Pocos días después de firmada la paz y finalizada la misión que en un principio le había traído hasta Melilla, Jorge se entrevistó una última vez con el bandolero Jacinto Montaleza alias “Malasangre”, muy a pesar del Coronel Posadas y el teniente Arellano, ante la orden expresa del capitán general Arsenio Martínez Campos (que como buen político no quería indisponerse con la prensa de Madrid) de dispensarle un trato de preso de confianza en un régimen de semilibertad dentro de las murallas de la plaza.

-Bueno, pues parece que hasta aquí hemos llegado- Dijo el bandido clavando su incisiva mirada en el periodista.

-Le consta a usted que no soy ningún angelito. He cometido muchas barbaridades y villanías que horrorizarían a cualquier hombre civilizado. Pero no he disfrutado haciéndolas y usted ha sido testigo de cuáles eran las circunstancias en las que cometí algunos de esos actos execrables, unas circunstancias que desgraciadamente me han acompañado desde que tengo uso de razón. No espero que cuente mi historia de una forma distinta a la que es. Sólo quiero que no me muestre como el monstruo que personas que desconocían mis circunstancias dijeron que fui y que aún lo soy. Si pudiera volver atrás, me quitaría la vida antes de cometer mi primer crimen- Dijo Montaleza con una expresión seria, que parecía de genuina sinceridad.

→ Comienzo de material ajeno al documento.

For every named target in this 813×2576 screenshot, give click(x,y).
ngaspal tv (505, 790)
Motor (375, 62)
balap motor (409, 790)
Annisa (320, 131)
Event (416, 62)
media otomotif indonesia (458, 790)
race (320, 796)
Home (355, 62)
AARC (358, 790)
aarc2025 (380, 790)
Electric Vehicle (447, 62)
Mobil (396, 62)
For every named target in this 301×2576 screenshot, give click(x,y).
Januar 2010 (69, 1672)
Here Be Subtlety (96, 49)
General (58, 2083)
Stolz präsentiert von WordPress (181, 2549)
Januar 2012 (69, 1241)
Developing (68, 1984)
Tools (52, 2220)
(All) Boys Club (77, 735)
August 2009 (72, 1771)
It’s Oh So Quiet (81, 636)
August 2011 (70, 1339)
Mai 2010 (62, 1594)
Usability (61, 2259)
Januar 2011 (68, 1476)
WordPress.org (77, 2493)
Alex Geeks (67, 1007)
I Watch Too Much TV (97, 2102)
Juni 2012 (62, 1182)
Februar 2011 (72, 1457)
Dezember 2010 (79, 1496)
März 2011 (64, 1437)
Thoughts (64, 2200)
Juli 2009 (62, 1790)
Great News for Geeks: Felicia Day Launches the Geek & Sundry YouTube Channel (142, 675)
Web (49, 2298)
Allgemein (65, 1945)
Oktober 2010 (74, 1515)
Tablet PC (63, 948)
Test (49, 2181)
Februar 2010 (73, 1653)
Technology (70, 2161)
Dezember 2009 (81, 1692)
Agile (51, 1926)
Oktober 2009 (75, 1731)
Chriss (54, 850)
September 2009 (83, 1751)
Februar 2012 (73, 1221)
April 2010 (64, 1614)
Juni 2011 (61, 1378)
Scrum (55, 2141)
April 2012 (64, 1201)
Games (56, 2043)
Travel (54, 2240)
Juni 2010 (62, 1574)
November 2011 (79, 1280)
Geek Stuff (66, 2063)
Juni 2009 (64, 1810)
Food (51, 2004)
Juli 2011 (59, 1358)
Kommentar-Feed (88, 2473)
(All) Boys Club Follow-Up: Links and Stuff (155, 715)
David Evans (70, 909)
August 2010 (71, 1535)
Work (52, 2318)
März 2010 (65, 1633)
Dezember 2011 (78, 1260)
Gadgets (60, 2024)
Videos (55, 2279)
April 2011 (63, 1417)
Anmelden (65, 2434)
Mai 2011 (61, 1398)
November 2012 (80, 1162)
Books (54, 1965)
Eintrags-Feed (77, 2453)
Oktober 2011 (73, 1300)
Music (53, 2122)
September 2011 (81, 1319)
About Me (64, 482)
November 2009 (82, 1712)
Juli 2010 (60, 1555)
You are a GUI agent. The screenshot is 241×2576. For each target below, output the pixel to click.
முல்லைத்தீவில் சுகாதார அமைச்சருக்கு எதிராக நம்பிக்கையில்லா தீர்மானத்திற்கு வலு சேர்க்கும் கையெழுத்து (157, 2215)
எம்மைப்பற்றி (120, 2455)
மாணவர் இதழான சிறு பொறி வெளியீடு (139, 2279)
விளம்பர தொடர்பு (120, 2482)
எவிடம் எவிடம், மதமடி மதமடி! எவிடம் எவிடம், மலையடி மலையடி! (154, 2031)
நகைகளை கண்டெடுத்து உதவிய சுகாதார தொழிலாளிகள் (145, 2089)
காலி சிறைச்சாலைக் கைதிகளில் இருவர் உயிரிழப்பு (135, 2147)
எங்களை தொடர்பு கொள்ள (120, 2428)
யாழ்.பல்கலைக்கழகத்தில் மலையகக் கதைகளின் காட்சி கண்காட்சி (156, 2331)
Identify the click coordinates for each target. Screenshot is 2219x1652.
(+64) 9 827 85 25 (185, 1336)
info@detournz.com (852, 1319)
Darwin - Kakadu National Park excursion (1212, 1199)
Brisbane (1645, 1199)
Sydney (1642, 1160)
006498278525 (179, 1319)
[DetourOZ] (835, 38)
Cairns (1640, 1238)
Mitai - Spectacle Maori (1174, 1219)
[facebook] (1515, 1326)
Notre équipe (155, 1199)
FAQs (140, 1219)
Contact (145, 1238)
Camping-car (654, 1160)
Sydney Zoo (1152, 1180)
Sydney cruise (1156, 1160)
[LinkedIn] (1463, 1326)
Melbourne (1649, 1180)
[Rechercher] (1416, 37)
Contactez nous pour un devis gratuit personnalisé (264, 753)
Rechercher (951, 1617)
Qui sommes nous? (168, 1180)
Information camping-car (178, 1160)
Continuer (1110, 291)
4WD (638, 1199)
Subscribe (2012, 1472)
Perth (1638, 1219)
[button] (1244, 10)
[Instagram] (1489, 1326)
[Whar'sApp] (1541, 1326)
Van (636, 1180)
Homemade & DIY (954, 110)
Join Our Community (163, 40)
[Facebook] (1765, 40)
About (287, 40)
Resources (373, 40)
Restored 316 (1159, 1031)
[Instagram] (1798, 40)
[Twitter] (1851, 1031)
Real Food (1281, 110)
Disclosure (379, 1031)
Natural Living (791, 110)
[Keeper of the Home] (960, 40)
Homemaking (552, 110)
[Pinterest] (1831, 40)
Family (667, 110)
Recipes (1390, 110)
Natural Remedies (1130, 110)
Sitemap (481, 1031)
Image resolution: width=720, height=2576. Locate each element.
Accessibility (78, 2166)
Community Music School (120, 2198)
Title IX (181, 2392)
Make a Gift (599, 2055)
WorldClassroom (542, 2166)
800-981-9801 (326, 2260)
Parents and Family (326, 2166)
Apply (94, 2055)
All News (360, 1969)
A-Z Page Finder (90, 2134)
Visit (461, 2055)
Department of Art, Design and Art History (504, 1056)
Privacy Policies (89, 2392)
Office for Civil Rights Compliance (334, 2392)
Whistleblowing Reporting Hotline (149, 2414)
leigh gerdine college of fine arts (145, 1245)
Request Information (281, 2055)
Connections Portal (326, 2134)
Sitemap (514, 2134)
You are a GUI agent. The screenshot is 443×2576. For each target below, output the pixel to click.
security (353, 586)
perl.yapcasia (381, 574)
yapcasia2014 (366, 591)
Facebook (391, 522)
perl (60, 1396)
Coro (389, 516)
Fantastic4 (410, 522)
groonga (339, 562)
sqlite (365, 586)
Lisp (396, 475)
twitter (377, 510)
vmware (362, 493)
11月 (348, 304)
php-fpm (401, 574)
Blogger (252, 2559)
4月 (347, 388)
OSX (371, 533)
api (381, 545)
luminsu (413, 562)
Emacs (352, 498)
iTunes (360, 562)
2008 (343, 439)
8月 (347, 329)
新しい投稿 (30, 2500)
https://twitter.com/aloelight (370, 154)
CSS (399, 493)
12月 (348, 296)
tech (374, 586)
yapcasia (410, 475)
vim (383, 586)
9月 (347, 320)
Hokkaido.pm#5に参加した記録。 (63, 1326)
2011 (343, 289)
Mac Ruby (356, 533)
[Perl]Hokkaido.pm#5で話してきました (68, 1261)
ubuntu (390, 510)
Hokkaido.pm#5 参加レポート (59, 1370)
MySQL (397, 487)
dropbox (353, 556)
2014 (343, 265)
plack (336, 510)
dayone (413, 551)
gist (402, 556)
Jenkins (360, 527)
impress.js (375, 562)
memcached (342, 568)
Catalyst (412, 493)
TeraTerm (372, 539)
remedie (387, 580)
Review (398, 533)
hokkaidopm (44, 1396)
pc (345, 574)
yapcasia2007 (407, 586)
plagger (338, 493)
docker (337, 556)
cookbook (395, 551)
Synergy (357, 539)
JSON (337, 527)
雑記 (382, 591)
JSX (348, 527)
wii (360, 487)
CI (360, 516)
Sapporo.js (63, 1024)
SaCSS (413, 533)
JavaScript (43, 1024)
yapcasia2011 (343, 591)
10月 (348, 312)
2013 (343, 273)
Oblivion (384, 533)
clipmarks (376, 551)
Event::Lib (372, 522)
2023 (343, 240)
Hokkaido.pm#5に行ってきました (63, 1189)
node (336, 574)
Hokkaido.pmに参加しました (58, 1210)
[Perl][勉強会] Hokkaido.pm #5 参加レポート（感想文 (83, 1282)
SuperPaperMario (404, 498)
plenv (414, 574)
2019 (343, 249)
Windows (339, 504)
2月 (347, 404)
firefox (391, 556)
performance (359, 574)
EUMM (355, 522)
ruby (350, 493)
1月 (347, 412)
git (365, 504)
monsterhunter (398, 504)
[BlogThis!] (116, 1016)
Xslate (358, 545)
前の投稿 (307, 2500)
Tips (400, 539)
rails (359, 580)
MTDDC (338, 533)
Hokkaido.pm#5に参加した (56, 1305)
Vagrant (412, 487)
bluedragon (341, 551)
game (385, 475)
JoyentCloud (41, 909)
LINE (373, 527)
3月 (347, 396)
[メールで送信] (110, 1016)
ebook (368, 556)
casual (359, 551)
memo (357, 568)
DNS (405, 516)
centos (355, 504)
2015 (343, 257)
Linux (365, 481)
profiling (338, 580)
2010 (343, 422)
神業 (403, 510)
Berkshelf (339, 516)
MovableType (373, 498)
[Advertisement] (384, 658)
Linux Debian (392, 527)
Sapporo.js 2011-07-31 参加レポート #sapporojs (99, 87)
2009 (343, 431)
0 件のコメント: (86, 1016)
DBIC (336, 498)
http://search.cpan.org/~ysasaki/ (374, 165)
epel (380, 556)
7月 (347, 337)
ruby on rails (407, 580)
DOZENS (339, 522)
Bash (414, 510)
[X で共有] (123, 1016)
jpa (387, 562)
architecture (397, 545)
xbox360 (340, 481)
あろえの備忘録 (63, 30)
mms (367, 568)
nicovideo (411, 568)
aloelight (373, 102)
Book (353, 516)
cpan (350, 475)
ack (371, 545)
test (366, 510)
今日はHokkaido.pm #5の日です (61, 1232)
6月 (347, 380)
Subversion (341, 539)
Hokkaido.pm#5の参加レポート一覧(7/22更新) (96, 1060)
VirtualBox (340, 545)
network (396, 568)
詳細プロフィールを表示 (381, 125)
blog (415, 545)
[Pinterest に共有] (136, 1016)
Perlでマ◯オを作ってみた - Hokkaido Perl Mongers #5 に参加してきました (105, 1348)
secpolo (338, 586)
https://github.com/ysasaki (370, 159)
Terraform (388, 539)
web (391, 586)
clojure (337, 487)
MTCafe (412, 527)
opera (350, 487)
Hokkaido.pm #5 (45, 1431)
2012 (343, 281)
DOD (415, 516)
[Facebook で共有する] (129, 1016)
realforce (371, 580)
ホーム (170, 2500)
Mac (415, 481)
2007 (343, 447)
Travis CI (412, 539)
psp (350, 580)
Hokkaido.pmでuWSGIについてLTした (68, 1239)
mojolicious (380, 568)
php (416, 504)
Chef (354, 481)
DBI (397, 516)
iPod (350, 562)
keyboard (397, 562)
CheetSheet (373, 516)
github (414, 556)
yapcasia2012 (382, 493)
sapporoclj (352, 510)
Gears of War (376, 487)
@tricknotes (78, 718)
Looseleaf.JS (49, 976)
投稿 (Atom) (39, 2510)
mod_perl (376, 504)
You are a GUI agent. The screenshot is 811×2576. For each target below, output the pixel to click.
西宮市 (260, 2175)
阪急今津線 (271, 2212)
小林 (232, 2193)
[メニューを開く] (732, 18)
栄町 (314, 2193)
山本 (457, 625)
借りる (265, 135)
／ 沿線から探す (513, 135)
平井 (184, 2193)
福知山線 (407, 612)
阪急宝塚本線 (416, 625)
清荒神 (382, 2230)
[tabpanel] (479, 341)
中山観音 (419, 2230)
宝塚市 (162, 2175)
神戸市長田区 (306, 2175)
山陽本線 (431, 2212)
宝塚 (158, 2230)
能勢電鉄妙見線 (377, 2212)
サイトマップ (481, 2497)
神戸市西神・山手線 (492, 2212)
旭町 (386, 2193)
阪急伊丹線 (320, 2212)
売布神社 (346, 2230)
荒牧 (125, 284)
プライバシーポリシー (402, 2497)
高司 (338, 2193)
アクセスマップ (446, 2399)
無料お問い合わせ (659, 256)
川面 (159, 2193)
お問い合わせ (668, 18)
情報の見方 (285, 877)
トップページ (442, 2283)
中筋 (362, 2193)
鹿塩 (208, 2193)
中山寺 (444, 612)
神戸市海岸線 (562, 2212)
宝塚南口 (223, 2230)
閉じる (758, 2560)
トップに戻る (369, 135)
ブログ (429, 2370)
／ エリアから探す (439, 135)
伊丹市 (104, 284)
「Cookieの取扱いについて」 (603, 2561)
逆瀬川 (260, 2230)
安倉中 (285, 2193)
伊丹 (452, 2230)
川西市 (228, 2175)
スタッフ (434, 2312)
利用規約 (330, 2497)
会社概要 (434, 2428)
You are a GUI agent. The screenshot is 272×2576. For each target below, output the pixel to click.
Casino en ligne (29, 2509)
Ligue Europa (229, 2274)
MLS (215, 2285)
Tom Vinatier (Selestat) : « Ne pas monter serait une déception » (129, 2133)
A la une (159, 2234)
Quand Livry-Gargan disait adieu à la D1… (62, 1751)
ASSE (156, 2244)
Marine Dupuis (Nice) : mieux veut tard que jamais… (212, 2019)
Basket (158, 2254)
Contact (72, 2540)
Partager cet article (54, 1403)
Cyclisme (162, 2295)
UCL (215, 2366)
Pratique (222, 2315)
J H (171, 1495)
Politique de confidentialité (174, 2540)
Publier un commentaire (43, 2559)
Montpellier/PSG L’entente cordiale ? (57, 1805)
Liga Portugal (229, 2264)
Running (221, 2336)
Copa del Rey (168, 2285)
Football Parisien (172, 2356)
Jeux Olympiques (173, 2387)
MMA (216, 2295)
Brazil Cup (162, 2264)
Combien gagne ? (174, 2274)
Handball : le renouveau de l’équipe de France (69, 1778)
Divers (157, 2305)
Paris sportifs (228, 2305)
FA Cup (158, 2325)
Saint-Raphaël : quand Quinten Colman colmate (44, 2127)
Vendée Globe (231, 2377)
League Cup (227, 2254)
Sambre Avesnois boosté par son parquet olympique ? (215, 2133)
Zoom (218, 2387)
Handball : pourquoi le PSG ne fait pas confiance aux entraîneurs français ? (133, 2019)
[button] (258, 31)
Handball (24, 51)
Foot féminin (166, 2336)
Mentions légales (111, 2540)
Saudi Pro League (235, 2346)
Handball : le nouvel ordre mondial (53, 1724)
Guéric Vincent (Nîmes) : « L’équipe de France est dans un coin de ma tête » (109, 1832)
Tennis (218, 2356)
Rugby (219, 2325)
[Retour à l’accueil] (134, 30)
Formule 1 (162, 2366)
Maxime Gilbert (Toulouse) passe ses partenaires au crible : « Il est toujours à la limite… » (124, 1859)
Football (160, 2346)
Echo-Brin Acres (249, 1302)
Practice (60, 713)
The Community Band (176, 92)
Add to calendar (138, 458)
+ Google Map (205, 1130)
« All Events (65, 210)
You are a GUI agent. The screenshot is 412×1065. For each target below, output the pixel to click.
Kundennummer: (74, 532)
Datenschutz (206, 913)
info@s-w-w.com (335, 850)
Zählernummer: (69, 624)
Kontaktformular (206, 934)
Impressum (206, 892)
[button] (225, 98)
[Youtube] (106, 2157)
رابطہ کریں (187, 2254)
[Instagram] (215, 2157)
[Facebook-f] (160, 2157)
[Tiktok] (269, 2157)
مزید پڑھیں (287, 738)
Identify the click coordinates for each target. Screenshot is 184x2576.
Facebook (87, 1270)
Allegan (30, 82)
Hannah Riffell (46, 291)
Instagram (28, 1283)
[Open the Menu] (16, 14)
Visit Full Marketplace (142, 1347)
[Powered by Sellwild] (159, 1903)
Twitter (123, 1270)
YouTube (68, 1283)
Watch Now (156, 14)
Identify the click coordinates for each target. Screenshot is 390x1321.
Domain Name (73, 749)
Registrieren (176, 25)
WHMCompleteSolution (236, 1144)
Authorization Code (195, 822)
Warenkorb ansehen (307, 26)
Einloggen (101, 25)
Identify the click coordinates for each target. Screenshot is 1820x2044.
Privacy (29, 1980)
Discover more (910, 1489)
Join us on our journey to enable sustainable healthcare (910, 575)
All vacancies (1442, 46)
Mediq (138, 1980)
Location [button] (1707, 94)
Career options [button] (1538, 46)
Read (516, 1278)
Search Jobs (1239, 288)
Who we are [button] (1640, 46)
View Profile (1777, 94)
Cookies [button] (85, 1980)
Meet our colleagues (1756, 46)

El haber combatido al lado de alguien otorga una apreciación probablemente distinta de cómo es realmente esa persona en su relación con la sociedad y es que Malasangre se había mostrado como un intachable compañero de armas. Incluso había salvado la vida del periodista en su última salida con la guerrilla de la muerte. Esas cosas nunca se olvidan.

-No se preocupe Jacinto. Le prometo que lo que escriba le hará justicia. -

-No esperaba menos de usted. -

-Le escribiré y le haré llegar los artículos con su historia. -

-Gracias por todo. -

-No, gracias a usted. Espero que nos volvamos a ver en otras circunstancias… -

Ambos hombres se despidieron con un fuerte apretón de manos.

Al día siguiente, Jorge embarcó de nuevo en el vapor Mahón despedido con lágrimas por parte de la viuda Jadilla y una mezcla de pena y alivio por el lado de Andrés Cajiga, que veía que con el periodista se le iba una generosa fuente de ingresos, pero también la inquietud para su vida tranquila y sedentaria.

Un fuerte temporal azotaba el mar de Alborán, aunque esta vez Jorge no se mareó. El hombre que observaba impasible como la proa del buque rompía las grandes olas no era el mismo que había viajado al Norte de África casi seis meses antes.